Les livres et moi, mes coups de coeur, mes découvertes, mes créations ou mes voyages : intellectuels, spirituels, botaniques ou culinaires...
Il y avait dans l’air une odeur de pourriture. Un rat mort écrasé par une voiture était collé au milieu de la rue, réduit à une tache de poils grisâtres. La pluie emportait des détritus de tous côtés et les amoncelait sur les grilles d'égouts : sacs de plastique, papier d'emballage, feuilles de sterculier, boites de plats préparés jetables dont la surface mouillée réfléchissait la lumière du petit matin.
Après avoir foncé à toute allure dans les rues, il venait d'enlever son casque et hurlait comme un malade. A la lumière des lampadaires, ses cheveux avaient l'air d'un nid de serpents rouges qui se tordaient dans le vent.
"Quand je sors à moto, en fin de journée, c'est comme si je volais" dit-il en caressant la moto avec amour...
Zhang Yingxiong ne fait pas grand chose de sa vie. Dans ce quartier pauvre de Shanghai, il n'est pas facile pour les jeunes de trouver du travail, et il préfère de loin passer ses journées dans un cybercafé, pour y jouer à des jeux vidéos. De plus, il subit la violence verbale de son père, devenu amer et dépressif, qui le traite toute la journée de "bon à rien", et il perd de plus en plus confiance en ses capacités. Timide et craintif, chercher du travail l'angoisse au plus haut point. C'est alors que sa famille apprend que leur immeuble doit être rasé. Le père, Zhang Suqing n'accepte pas la somme dérisoire qui lui est proposée pour l'expropriation, car elle ne lui permet pas d'acquérir un autre bien. Il voit ses voisins déménager, les uns après les autres, et la rumeur dit qu'ils ont obtenu beaucoup plus d'argent que prévu, grâce à leurs relations, mais il ne revient pas pour autant sur sa décision. En colère, il se met à boire davantage et perd peu à peu la santé. Il finit par mourir d'une crise cardiaque.
____________
• [SÉRIE DE TÂCHES]:
1. Répondez brièvement à ces questions sur le texte :
(a) Qu'est-ce qui était collé au milieu de la rue ?
(b) Dans quel quartier vit Zhang Yingxiong ?
(c) De quoi meurt le père ?
2. Indiquez, s'il vous plaît, si chaque affirmation concorde avec le texte, en citant les mots décisifs :
(a) Zhang Yingxiong passe ses journées dans un cybercafé.
(b) Le père accepte la somme proposée pour l'expropriation.
(c) La pluie emportait des détritus.
Les données n'ont aucun lien avec le texte.

• [EXTRAIT SOURCE]:
____________
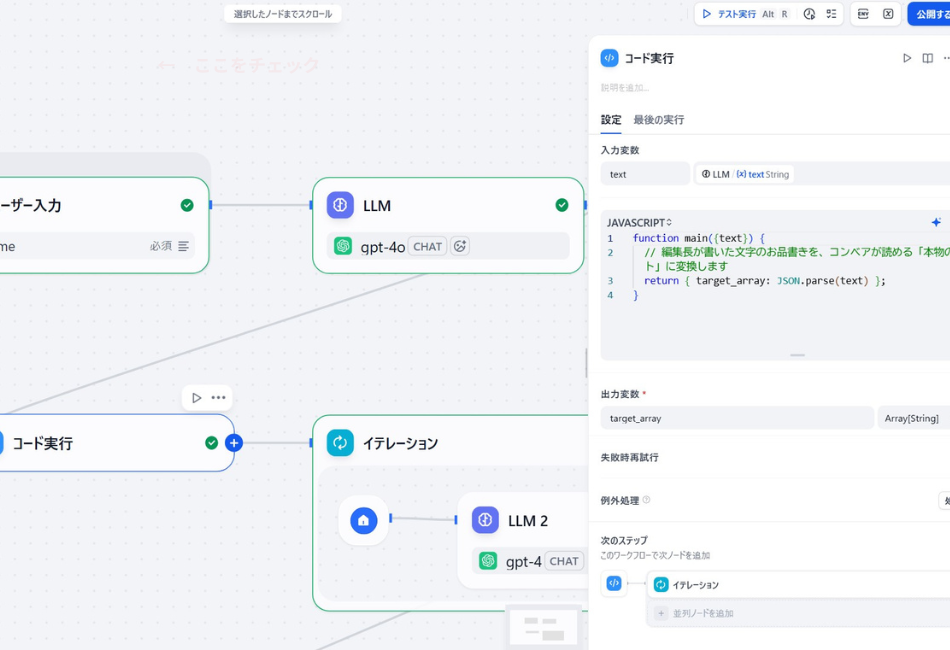Screen dimensions: 950x650
Task: Select the LLM node on the canvas
Action: point(447,206)
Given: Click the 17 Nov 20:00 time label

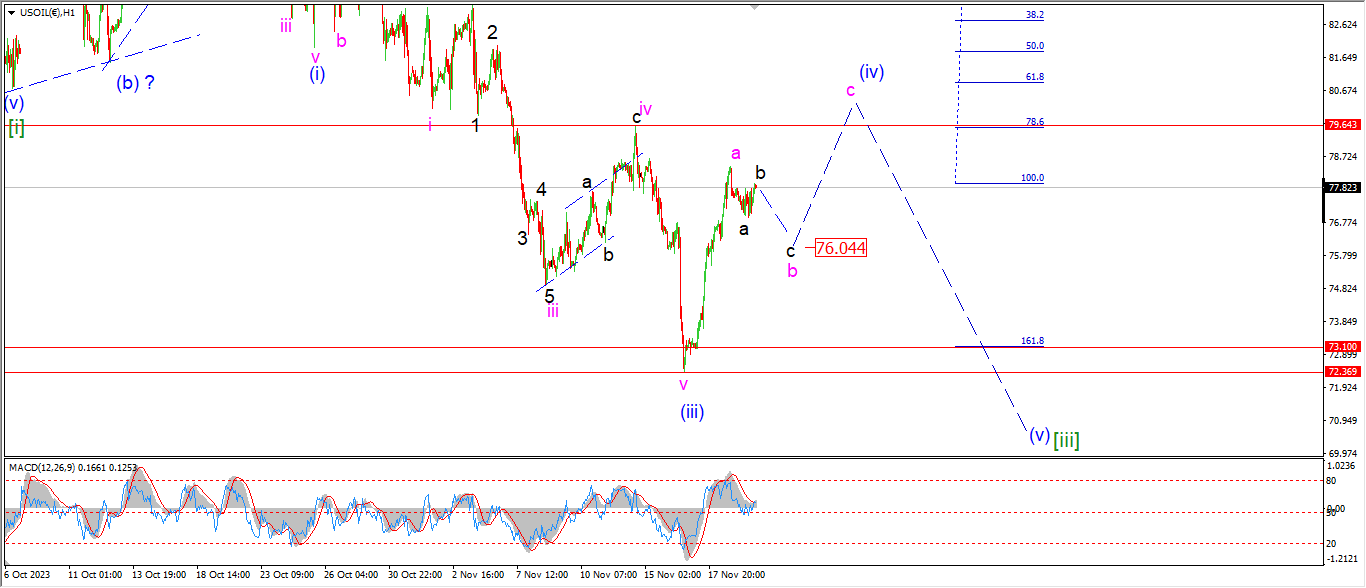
____________
• [LES RÉPONSES]:
1.
(a) Un rat mort écrasé par une voiture.
(b) Dans un quartier pauvre de Shanghai.
(c) D'une crise cardiaque.

2.
(a) Oui : « il préfère de loin passer ses journées dans un cybercafé ».
(b) Non : « Le père, Zhang Suqing n'accepte pas la somme dérisoire qui lui est proposée pour l'expropriation ».
(c) Oui : « La pluie emportait des détritus de tous côtés ».